[Opening MATERIAL FOR THE TASK section]
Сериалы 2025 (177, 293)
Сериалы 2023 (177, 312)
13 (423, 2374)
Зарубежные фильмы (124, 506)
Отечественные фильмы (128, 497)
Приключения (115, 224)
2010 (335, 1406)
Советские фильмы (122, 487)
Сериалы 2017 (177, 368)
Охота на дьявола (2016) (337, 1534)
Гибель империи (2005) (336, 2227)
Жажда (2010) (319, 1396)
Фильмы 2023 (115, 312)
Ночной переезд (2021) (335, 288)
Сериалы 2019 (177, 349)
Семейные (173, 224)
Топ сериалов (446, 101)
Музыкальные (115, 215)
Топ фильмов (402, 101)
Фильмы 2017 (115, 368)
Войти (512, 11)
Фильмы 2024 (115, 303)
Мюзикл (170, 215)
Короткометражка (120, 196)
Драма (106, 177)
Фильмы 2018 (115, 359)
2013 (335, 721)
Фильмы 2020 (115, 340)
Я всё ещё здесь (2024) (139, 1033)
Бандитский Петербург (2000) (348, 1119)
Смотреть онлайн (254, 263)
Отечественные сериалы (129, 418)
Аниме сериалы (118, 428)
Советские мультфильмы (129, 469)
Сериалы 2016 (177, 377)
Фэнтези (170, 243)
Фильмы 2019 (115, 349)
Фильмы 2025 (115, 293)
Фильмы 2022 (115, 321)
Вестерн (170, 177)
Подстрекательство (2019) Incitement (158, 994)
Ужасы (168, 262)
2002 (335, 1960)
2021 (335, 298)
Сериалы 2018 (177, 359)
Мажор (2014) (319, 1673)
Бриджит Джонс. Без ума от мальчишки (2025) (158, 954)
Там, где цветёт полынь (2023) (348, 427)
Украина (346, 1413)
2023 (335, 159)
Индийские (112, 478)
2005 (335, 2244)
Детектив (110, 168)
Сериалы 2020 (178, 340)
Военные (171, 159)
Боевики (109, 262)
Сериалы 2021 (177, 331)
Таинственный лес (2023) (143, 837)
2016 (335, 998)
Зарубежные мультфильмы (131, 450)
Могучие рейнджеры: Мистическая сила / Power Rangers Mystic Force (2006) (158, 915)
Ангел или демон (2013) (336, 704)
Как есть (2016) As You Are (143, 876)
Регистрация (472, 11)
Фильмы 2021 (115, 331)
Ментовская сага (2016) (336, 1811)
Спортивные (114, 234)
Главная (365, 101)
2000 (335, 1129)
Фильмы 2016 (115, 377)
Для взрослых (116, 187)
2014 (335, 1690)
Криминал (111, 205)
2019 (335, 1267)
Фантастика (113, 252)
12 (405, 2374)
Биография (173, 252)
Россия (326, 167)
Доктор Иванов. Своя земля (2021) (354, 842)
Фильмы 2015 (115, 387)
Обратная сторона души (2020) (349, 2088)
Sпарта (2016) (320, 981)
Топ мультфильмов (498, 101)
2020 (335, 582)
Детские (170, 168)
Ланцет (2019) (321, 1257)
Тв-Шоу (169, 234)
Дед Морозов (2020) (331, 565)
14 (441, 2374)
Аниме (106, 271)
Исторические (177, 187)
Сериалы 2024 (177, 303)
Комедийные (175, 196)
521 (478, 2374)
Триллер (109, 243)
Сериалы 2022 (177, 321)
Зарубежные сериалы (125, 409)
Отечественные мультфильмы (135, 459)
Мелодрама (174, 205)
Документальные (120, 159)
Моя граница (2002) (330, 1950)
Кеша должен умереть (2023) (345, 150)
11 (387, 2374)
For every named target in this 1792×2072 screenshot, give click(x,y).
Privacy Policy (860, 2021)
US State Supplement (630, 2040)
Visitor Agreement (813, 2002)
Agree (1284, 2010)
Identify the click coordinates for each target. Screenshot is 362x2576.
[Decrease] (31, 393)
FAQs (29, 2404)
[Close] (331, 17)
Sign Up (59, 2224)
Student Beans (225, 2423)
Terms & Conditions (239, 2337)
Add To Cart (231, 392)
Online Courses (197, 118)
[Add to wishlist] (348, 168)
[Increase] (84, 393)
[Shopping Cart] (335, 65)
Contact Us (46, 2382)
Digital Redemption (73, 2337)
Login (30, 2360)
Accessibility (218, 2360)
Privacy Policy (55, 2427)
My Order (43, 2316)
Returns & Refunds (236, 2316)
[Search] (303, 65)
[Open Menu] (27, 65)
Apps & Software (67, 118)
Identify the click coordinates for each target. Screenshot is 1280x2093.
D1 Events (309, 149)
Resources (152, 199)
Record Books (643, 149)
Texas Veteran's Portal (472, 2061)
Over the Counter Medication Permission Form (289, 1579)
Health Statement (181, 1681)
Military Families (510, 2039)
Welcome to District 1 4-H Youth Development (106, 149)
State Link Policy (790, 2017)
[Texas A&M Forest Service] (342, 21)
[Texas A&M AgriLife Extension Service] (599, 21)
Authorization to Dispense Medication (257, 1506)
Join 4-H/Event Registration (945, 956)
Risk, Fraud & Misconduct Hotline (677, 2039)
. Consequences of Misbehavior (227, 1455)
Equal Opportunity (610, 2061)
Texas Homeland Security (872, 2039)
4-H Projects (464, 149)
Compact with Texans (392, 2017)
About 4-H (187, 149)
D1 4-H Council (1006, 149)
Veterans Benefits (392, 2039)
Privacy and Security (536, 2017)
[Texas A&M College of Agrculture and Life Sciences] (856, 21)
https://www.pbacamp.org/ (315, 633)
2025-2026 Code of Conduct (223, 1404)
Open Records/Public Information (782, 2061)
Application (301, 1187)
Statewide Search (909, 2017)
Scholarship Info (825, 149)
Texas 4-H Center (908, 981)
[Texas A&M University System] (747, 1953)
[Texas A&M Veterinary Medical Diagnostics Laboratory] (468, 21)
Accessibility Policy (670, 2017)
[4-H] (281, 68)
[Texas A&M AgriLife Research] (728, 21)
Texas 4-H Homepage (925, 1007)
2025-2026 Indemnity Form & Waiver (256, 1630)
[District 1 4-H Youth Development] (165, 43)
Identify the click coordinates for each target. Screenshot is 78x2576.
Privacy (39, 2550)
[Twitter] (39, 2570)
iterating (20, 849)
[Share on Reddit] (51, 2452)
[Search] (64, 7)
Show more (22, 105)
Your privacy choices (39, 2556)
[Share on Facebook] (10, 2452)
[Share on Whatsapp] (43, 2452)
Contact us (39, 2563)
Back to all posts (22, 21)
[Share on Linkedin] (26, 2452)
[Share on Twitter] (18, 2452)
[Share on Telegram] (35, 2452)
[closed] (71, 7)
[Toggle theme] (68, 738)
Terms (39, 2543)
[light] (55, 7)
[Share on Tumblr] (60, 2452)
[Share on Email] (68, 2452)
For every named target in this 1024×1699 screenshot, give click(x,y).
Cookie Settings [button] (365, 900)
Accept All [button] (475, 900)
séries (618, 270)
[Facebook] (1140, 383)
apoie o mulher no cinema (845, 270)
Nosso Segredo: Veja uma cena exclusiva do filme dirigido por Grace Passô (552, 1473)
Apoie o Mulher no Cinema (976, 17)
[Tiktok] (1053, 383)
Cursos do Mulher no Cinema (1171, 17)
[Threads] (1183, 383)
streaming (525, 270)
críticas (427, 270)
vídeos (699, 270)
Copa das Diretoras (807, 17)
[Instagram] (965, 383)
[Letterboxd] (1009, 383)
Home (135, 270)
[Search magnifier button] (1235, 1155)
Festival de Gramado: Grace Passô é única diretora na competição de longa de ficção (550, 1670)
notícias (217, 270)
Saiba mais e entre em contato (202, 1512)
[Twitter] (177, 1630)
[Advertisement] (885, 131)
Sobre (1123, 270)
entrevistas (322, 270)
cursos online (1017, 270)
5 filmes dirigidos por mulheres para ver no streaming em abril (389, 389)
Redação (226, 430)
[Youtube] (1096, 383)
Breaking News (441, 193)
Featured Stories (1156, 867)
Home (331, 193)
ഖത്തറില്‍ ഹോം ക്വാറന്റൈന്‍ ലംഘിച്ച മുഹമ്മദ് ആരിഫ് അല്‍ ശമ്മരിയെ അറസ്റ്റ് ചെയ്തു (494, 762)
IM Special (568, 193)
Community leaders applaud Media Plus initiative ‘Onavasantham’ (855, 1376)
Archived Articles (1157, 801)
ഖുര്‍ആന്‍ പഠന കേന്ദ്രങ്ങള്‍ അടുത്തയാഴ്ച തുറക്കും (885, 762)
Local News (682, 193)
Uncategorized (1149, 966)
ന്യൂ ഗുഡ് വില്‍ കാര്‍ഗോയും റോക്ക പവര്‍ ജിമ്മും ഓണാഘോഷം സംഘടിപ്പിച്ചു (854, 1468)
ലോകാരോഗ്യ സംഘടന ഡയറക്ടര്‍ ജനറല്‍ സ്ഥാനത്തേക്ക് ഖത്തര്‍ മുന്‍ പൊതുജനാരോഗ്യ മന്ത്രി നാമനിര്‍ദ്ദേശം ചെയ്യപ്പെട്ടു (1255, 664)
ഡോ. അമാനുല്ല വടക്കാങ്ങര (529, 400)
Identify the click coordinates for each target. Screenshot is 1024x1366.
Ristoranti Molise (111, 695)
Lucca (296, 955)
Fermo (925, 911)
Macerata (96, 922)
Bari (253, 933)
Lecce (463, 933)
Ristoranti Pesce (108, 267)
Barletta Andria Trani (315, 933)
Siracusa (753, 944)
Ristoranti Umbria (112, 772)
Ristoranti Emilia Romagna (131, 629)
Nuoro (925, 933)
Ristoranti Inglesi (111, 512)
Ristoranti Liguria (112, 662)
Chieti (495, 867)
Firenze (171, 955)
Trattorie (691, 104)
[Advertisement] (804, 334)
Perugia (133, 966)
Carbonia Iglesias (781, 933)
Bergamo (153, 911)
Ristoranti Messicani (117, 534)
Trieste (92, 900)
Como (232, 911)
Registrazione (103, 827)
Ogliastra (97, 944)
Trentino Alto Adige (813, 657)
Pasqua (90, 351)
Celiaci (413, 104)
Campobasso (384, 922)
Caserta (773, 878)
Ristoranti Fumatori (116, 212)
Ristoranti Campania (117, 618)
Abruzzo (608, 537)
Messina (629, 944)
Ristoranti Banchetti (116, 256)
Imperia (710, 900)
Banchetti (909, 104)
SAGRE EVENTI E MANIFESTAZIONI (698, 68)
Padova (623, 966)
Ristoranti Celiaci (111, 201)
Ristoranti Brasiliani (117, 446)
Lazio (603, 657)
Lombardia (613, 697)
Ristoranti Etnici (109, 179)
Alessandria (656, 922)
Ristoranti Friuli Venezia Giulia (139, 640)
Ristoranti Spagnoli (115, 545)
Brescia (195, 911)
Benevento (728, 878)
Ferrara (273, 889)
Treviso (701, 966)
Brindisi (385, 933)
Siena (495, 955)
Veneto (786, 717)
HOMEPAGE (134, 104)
[Closing MATERIAL FOR THE TASK section]
**AIM OF THE TASK**
Report only how many lines in the records contain the word "Passô".

**RESPONSE BOX**
2